North Slope winter tundra travel closes as snowpack melts
Hunters, crews and residents lost their winter tundra access as the North Slope thawed, and any trips already underway had to be wrapped up by May 23.

The last winter off-road travel across North Slope tundra closed as warming temperatures and strong sunlight broke down the snowpack, forcing hunters, residents, contractors and field crews to change plans fast. Any travel already underway had to be completed by May 23, ending the season’s remaining access window on Alaska state land.
The Alaska Department of Natural Resources said only the Eastern Coastal tundra area and Western Coastal tundra area opened for off-road travel this winter. The Brooks Range foothills area, one of the state’s three monitored opening zones, did not open for the season. For people moving equipment, supplies and crews into places without roads, that meant winter access narrowed quickly to the coastal routes before shutting down altogether.
DNR manages those openings by watching snow depth and soil temperatures through the winter.
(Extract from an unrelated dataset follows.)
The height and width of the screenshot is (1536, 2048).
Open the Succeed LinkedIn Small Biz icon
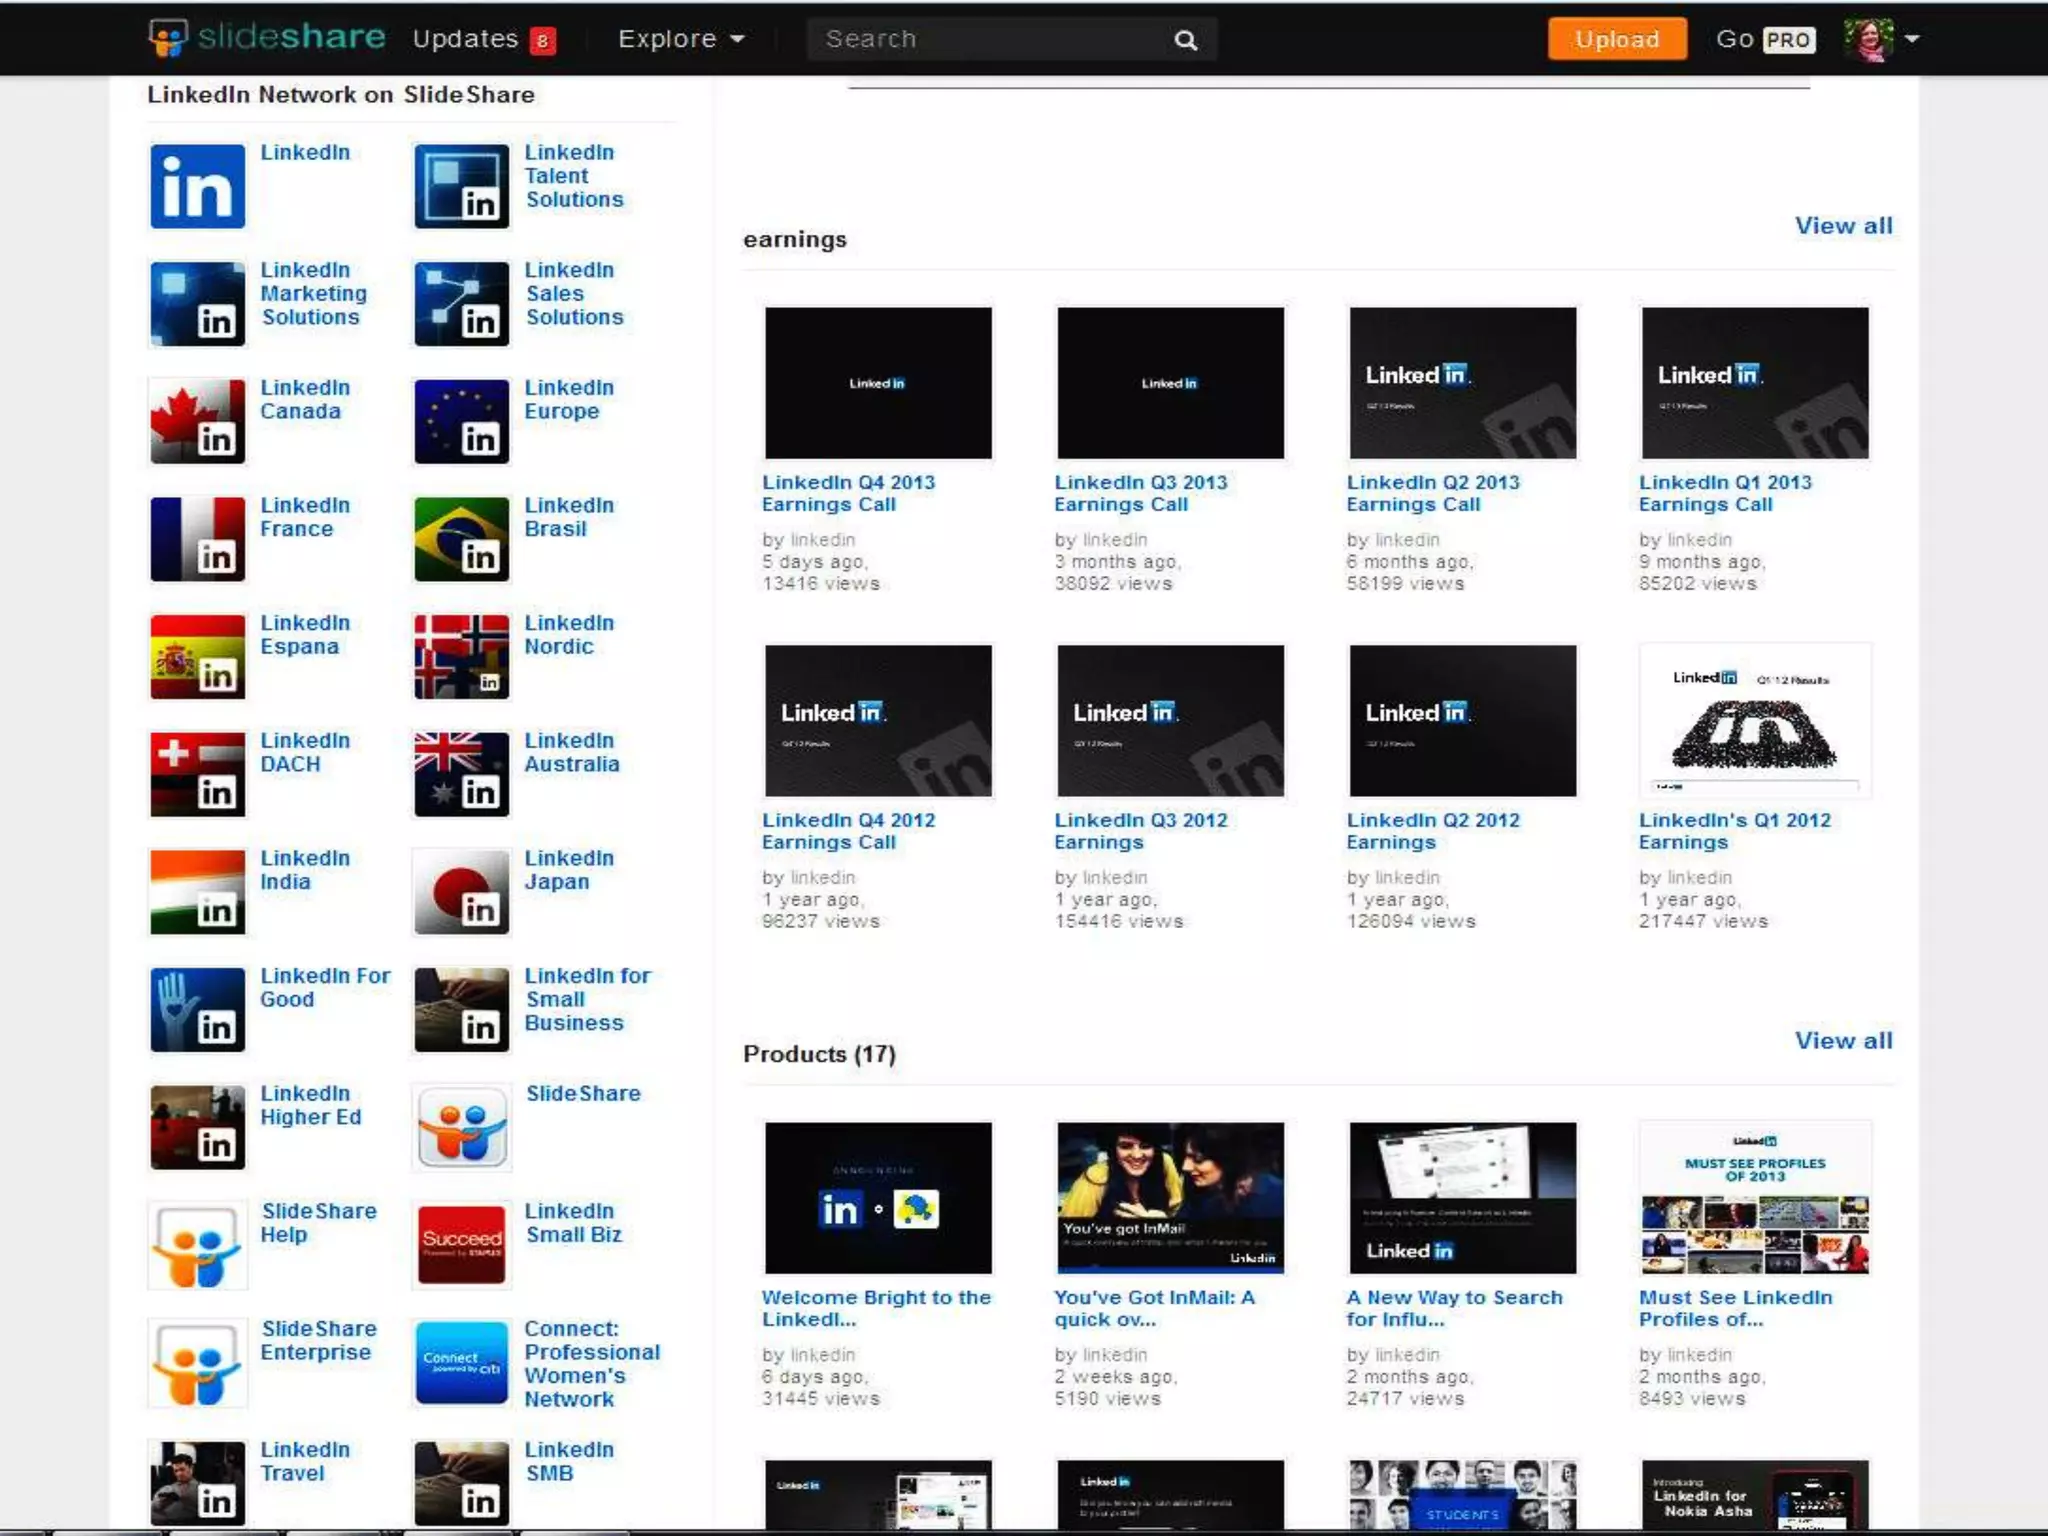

In the coastal areas, winter off-road travel opens only when soil temperature 12 inches down reaches 23 degrees Fahrenheit and average snow depth is 6 inches. When those conditions start to fail, the safe travel window closes just as quickly, because thinning snow can expose tundra, damage vegetation and turn once-firm routes into unsafe ground.
The department also said off-road travel on state land generally requires a permit unless the trip is for subsistence activities. DNR posts information and announcements through its tundra notification listserv, which remains the main channel for travelers tracking changes in opening and closing dates across the North Slope.

The May closure fit a familiar late-spring pattern, but the timing still matters for work in remote parts of the borough. In 2025, DNR closed North Slope tundra travel effective May 19 after widespread snowpack deterioration. In 2024, all tundra opening areas on state lands closed on May 15, with in-progress travel required to end by May 18 and summer off-road travel barred until at least July 15 unless a specific project had approval.
For North Slope communities, the message was straightforward: once the snowpack weakens, winter access ends, and the region shifts from over-snow travel back to other transport plans. The closure marked the end of a short seasonal corridor that depends on the quality of the snow as much as the route itself.